__Task to carry out__: Please take the lines from the one holding "Image resolution: width=786" through the one holding "Given: Go to page 1 of results" in the data below and copy them exactly.

[Dataset items]
┌──
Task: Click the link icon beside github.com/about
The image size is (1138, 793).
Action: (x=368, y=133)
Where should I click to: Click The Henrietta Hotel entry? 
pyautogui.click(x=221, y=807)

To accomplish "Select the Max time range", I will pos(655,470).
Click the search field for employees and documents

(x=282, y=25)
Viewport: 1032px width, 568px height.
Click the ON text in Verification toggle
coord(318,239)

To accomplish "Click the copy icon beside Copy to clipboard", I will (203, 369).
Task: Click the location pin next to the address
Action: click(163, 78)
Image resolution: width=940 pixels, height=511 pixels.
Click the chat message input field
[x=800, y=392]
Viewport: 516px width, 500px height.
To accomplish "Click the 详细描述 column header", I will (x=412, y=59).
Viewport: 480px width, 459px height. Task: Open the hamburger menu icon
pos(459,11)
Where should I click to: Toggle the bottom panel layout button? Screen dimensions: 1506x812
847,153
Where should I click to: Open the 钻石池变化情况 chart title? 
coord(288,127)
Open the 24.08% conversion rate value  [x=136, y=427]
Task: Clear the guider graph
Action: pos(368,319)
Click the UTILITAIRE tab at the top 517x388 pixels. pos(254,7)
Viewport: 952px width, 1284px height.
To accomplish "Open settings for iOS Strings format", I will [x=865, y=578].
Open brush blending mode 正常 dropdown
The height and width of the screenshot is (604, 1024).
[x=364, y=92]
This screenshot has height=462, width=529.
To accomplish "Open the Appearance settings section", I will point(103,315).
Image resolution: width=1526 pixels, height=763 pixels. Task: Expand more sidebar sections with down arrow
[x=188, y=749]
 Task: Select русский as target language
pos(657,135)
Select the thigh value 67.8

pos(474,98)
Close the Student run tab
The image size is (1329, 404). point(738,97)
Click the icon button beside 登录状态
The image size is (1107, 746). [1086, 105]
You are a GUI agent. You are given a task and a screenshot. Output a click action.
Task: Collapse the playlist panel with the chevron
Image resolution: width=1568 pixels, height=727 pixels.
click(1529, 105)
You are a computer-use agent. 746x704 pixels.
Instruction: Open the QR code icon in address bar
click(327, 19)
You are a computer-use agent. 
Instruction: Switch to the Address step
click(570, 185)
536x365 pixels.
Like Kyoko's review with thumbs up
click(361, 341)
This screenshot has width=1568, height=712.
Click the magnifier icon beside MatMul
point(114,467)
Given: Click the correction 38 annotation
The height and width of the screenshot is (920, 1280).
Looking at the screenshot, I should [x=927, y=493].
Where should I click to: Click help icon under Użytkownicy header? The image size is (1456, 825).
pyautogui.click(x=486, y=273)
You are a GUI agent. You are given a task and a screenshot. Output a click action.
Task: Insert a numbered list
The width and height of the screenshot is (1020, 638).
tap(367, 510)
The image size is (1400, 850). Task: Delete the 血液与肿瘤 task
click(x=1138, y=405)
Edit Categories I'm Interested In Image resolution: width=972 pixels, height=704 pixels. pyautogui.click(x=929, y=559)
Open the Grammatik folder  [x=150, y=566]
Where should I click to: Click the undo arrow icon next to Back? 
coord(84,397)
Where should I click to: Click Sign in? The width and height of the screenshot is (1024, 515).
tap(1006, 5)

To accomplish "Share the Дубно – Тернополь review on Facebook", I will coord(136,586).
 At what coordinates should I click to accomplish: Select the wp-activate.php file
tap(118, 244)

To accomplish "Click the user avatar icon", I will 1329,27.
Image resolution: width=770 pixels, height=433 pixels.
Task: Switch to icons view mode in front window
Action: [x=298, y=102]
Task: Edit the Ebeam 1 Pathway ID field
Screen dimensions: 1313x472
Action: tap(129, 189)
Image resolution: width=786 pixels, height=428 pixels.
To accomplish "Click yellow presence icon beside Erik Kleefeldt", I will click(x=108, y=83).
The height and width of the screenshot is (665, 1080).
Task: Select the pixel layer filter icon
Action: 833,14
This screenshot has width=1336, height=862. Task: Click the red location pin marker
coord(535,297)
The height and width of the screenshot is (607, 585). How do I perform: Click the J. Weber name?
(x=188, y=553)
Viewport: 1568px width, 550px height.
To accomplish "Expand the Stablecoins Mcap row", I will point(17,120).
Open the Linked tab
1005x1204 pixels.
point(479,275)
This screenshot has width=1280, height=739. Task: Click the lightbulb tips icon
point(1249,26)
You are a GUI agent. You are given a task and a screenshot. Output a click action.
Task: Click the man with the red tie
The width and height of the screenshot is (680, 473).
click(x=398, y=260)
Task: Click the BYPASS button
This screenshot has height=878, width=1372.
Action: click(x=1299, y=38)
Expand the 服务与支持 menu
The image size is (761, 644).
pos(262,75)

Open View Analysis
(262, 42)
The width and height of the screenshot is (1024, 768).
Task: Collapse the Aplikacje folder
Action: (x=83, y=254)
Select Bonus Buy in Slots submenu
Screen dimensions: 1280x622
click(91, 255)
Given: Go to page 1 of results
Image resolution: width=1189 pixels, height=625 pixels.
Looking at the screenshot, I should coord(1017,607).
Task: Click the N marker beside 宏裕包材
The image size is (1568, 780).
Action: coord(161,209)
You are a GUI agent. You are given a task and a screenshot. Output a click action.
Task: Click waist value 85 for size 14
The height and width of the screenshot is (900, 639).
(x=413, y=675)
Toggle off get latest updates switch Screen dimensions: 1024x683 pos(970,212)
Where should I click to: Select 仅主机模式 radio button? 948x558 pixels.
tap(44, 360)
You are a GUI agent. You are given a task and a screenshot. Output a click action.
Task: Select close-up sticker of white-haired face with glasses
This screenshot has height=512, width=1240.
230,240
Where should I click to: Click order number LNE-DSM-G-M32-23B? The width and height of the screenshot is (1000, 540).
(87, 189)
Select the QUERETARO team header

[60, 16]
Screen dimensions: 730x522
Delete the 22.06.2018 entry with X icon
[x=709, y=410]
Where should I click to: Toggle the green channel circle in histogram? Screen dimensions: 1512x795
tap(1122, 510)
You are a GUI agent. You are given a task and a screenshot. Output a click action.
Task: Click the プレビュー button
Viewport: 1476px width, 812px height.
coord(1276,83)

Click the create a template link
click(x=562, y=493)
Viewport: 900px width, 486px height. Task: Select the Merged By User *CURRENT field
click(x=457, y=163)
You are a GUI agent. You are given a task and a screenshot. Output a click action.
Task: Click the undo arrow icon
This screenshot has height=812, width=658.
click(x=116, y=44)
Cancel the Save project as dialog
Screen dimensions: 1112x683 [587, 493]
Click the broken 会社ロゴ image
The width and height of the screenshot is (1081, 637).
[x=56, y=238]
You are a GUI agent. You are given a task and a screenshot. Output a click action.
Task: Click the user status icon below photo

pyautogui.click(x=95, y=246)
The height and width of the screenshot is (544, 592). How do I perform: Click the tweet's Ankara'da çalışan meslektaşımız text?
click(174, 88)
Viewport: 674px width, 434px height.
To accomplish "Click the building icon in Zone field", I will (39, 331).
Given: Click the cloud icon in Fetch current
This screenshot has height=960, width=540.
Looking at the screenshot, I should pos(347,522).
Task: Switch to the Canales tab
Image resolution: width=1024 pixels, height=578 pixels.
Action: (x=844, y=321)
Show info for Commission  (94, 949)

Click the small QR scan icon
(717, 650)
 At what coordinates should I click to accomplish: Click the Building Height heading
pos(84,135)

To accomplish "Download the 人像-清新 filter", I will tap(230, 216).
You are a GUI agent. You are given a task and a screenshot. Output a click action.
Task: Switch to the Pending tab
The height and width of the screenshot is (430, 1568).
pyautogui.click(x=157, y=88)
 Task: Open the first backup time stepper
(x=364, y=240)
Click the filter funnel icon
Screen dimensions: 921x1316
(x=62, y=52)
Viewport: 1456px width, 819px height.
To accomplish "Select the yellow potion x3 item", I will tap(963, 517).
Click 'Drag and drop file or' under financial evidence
└──
__Answer space__:
Image resolution: width=786 pixels, height=428 pixels.
To accomplish "Click yellow presence icon beside Erik Kleefeldt", I will click(x=108, y=83).
The height and width of the screenshot is (665, 1080).
Task: Select the pixel layer filter icon
Action: 833,14
This screenshot has width=1336, height=862. Task: Click the red location pin marker
coord(535,297)
The height and width of the screenshot is (607, 585). How do I perform: Click the J. Weber name?
(x=188, y=553)
Viewport: 1568px width, 550px height.
To accomplish "Expand the Stablecoins Mcap row", I will point(17,120).
Open the Linked tab
1005x1204 pixels.
point(479,275)
This screenshot has width=1280, height=739. Task: Click the lightbulb tips icon
point(1249,26)
You are a GUI agent. You are given a task and a screenshot. Output a click action.
Task: Click the man with the red tie
The width and height of the screenshot is (680, 473).
click(x=398, y=260)
Task: Click the BYPASS button
This screenshot has height=878, width=1372.
Action: click(x=1299, y=38)
Expand the 服务与支持 menu
The image size is (761, 644).
pos(262,75)

Open View Analysis
(262, 42)
The width and height of the screenshot is (1024, 768).
Task: Collapse the Aplikacje folder
Action: (x=83, y=254)
Select Bonus Buy in Slots submenu
Screen dimensions: 1280x622
click(91, 255)
Given: Go to page 1 of results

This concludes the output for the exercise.